Conventional property funds expected to thrive despite competition from REITs, which are not as tax-friendly.
Property developers are moving to raise more capital via property funds before real estate investment trusts (REITs), a new fund type with more flexibility, become available in the Thai market next year.
REITs have two main features that make them more attractive than property funds to many investors. First, non-financial institutions can set up and manage the trusts, while only asset management companies can run property funds. As well, REITs can create debt.
However, early indications are that the tax treatment of REITs may not be competitive compared with neighbouring countries such as Malaysia or Singapore.
Win Phromphaet, investment head of the Social Security Office (SSO), said the flexibility and variety of REITs would benefit institutional investors such as the SSO. A manager can establish the trust, shop for variety of good properties from different locations or owners and buy them as assets of the trust. The mixture of developers, property types and locations will reduce business risk.
“But the tax issue has not finalised yet,” said Mr Win.
Virapan Pulges, managing director of the factory developer Ticon Industrial Connection, the issuer of Ticon Fund (TFUND) and TPark Logistics Property Fund (TLOGIS), said REITs rules may reduce the benefits of many participants — issuers, institutional and foreign investors — because withholding tax will not be waived. This makes REITs less attractive than property funds.

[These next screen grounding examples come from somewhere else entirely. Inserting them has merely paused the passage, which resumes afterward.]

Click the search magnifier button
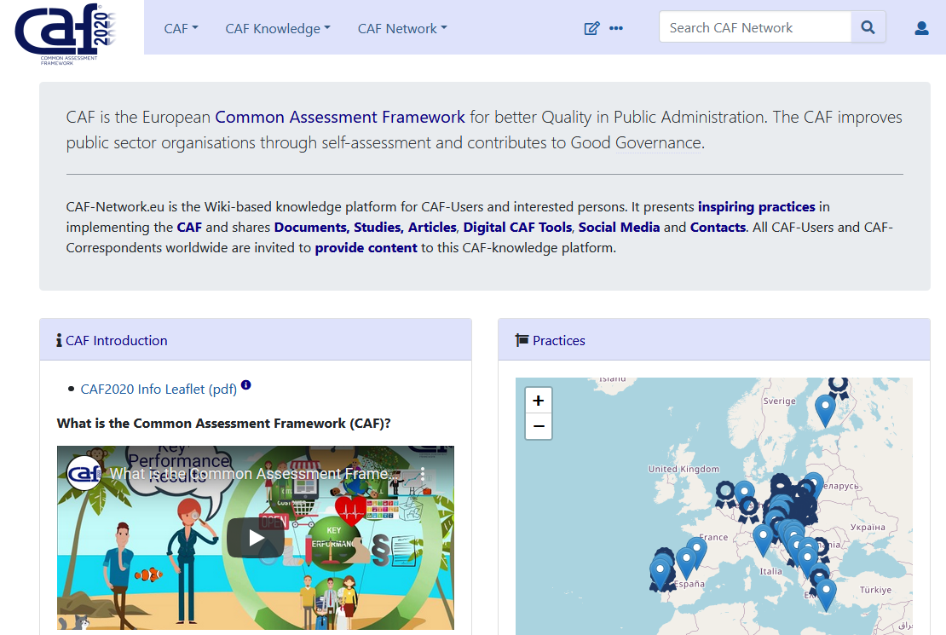 point(868,27)
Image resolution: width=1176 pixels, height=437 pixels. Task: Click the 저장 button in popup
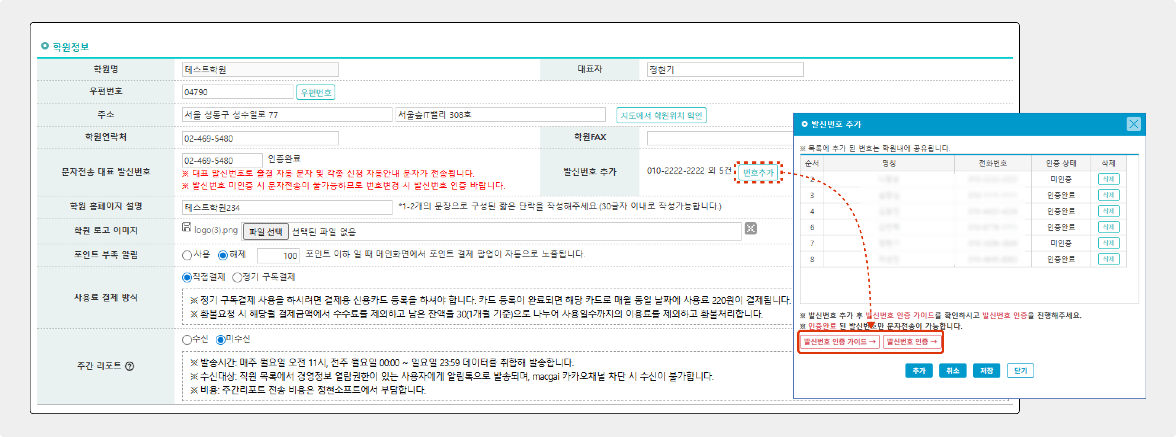click(x=986, y=371)
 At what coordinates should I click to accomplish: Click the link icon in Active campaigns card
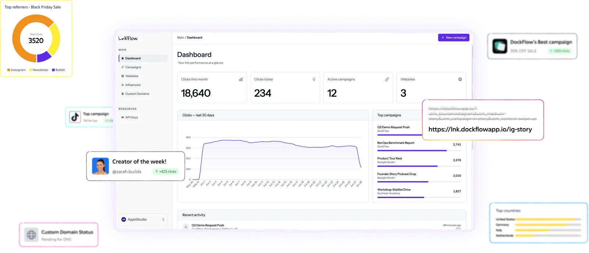(x=387, y=79)
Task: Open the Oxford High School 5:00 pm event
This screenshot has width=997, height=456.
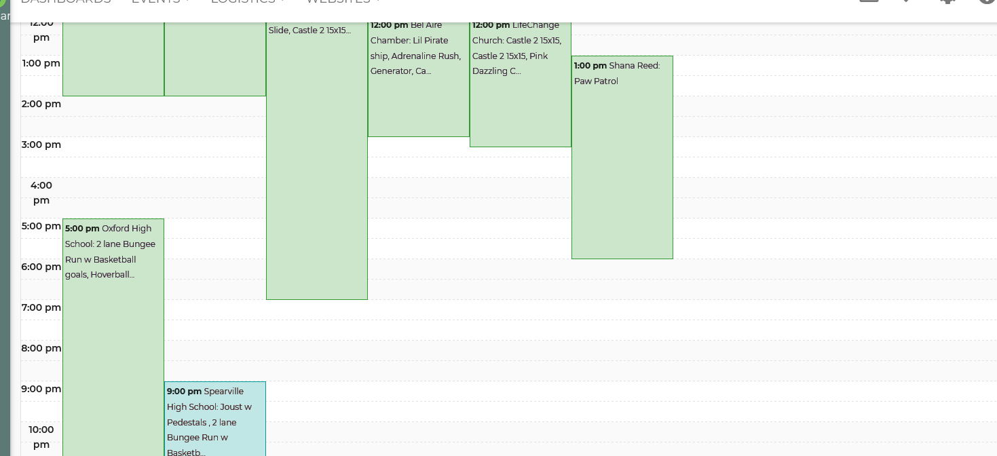Action: point(113,251)
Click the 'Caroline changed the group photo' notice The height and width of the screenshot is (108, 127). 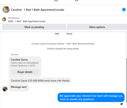[63, 49]
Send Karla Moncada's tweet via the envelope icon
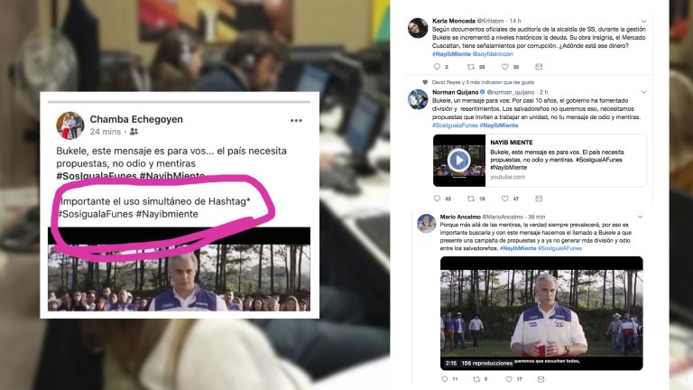 [x=539, y=67]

“Individual investors will not get any impact as they must pay 10% withholding tax on dividends received from the fund,” said Mr Virapan from the perspective of an investor.
From the viewpoint of the fund issuer, he said, REITs have higher flexibility as the property trust can raise funds by issuing bond when it sees high-potential properties it wants to buy. For a conventional property fund, increasing capital requires approval in a vote by unit holders and that can take six to seven months to arrange.
“But some investors do not want the property fund to create debt,” he said.
Mr Virapan added that the higher cost of unit holders, resulting from tax, may distort returns from REITs.
“If the tax issue is the only difference, we may set up REITs in Singapore and offer the unit trusts for sale in Thailand. Singapore allows property trusts to issue perpetual bonds as well,” he said.
Jotika Savananda, president of SCB Asset Management Co, said the tax treatment as outlined in the government’s draft REIT Act would make local trusts less attractive than those in Singapore or Malaysia.
She said Malaysia a few years ago revised its property fund rules to offer conditions similar to those now being proposed for Thai REITs. The new rules, coupled with no additional tax, led to rapid growth in the establishment of property trust funds in Malaysia.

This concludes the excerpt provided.